I know most of the councillors and senior staff to be good, well-intentioned people. So why do we have the situation we now have? As I have said before, that question is deserving of a thesis – and at that time I provided a sketch of the reasons I think explain this incongruity of good, well-intentioned people being responsible for processes that very deservedly draw criticism. I won’t bother repeating my views on that here but I will say that at the heart of the problems we experience is an attitude that is incompatible with the spirit of the Government Information (Public Access) Act 2009, as espoused in the NSW Parliament:
Mr NATHAN REES (Toongabbie—Premier, and Minister for the Arts) [4.42 p.m.]: I move: That these bills be now agreed to in principle.
It is my privilege to introduce the Government Information (Public Access) Bill, the Government Information (Information Commissioner) Bill and the Government Information (Public Access) (Consequential Amendments and Repeal) Bill, legislation that will vastly improve the transparency and integrity of Government in New South Wales. In October 2008, I addressed this House on the issue of the transparency and accountability of Government and made clear my view that the old culture of Government secrecy has to end and that the public's right to know should be respected. Members of the public should be able to have access to the widest possible range of information to give them confidence in Government decision making. And that means a total revamp of the system. I gave a commitment that I would introduce new legislation to reform freedom of information [FOI] in the first half of this year, once the outcomes of the Ombudsman's review of the Act were known. And today we are delivering on that commitment.
Our council is just that: our council. It must be answerable to the people it serves. It’s all about public service and accountability. But none of that can happen without genuine transparency.
So, where to from here?
Well, certainly, there is no point in continuing to try to point councillors in the right direction, through commentary and a plethora of hyperlinks that conveniently take them to source material, which has been intended to assist them in taking the reins. But, as we saw on Tuesday, even when they are presented with hard evidence of an impending breach of the LGA, they feel compelled to follow the advice of staff. Maybe, the contributor who suggested that the Stockholm Syndrome is at play here, is right.

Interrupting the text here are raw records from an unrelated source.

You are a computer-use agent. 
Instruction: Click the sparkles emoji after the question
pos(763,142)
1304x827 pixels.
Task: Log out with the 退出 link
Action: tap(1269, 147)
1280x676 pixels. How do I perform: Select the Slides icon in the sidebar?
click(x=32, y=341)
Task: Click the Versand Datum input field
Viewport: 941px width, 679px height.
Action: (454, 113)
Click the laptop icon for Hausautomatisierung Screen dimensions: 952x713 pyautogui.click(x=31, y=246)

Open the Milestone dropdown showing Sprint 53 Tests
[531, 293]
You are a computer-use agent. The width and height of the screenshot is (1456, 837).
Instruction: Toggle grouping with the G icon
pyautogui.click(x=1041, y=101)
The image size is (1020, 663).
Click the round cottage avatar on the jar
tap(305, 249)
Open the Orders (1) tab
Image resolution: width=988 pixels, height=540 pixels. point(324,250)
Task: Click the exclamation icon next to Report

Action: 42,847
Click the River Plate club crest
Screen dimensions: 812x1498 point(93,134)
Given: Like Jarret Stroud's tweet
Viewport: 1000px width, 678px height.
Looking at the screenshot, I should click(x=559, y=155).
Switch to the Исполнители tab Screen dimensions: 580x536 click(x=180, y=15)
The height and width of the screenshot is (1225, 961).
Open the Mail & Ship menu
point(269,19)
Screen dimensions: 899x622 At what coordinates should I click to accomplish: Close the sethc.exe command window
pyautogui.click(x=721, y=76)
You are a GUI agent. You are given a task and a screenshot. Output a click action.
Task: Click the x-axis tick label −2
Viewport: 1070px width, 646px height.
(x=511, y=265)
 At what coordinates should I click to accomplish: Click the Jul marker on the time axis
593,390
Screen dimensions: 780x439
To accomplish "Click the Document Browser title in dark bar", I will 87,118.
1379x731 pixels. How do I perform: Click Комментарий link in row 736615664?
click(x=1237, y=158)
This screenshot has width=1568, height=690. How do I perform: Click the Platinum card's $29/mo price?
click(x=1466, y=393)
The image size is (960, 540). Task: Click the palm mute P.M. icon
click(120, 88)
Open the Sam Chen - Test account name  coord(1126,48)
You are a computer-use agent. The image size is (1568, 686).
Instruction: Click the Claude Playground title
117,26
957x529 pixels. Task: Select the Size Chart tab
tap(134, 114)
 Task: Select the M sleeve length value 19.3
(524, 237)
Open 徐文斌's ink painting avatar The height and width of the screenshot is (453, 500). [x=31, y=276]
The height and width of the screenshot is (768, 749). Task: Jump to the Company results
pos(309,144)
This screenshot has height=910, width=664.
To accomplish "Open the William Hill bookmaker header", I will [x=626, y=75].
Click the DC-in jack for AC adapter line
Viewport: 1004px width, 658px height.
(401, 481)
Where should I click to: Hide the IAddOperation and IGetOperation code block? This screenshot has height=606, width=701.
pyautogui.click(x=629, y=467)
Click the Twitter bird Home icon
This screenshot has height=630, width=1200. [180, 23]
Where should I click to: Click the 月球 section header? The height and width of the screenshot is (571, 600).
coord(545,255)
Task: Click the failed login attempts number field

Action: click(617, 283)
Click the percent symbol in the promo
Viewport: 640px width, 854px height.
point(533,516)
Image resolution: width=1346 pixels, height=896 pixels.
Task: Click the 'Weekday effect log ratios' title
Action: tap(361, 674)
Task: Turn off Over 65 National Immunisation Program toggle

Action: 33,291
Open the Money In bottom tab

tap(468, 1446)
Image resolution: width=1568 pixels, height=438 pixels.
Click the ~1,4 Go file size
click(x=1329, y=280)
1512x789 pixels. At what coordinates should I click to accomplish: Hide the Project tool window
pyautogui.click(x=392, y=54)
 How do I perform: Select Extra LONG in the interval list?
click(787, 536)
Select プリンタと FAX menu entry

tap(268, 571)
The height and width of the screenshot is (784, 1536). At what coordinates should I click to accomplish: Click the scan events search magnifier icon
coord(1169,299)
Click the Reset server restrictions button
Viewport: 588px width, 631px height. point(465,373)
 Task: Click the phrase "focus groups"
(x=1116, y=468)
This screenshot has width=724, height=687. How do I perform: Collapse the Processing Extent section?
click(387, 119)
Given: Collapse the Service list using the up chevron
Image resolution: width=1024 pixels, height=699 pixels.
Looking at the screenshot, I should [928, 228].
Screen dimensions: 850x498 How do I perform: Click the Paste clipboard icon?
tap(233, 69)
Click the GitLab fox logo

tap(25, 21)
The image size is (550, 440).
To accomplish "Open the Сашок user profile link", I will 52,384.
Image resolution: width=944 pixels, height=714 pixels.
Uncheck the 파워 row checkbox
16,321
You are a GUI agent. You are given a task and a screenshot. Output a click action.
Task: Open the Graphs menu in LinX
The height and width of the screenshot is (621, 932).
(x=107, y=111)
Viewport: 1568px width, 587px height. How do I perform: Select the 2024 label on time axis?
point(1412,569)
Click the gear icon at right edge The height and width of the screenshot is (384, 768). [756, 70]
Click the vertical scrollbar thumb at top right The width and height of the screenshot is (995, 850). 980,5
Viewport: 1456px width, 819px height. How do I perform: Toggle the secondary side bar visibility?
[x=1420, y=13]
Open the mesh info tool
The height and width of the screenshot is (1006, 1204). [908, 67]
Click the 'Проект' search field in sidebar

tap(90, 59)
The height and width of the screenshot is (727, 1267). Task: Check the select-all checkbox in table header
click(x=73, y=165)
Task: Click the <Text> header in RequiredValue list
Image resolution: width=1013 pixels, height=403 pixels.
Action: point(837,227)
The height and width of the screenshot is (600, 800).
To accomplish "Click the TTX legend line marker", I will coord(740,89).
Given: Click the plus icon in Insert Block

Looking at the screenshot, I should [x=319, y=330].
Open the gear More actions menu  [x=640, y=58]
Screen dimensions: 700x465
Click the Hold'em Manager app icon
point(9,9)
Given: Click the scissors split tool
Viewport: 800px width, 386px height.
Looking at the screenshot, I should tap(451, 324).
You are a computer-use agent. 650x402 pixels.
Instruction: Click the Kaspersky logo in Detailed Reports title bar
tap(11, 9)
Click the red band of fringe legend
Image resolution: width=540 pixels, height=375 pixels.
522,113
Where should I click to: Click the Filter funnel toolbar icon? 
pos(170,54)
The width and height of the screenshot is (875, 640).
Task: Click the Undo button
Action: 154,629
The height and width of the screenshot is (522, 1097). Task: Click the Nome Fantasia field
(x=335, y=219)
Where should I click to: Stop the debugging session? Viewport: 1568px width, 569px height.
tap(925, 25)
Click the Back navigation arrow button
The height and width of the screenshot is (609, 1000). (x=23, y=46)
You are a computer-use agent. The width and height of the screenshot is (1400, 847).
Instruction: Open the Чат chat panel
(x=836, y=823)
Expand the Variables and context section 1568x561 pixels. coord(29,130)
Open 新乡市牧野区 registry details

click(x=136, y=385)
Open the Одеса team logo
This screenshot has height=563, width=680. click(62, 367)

I had high hopes of the new council and had hoped to be on it myself, but whatever the explanation for the situation we find ourselves in council-wise is, the futility of trying to get through to the majority of the councillors could not be more obvious.
Very likely, the only way to achieve the reform that we need is through the involvement of external, State bodies, which have the capacity to investigate and make recommendations that will, or might, lead to the changes many of us want to see happen.
From Council's Media Release ..... "Eurobodalla Shire Councillors gave Dr Catherine Dale a resounding endorsement.." Mayor Innes said: “Today’s decision leaves no doubt that this Council absolutely backs Dr Dale as the general manager we want to lead this organisation." For the record the VOTE was 8 against 1.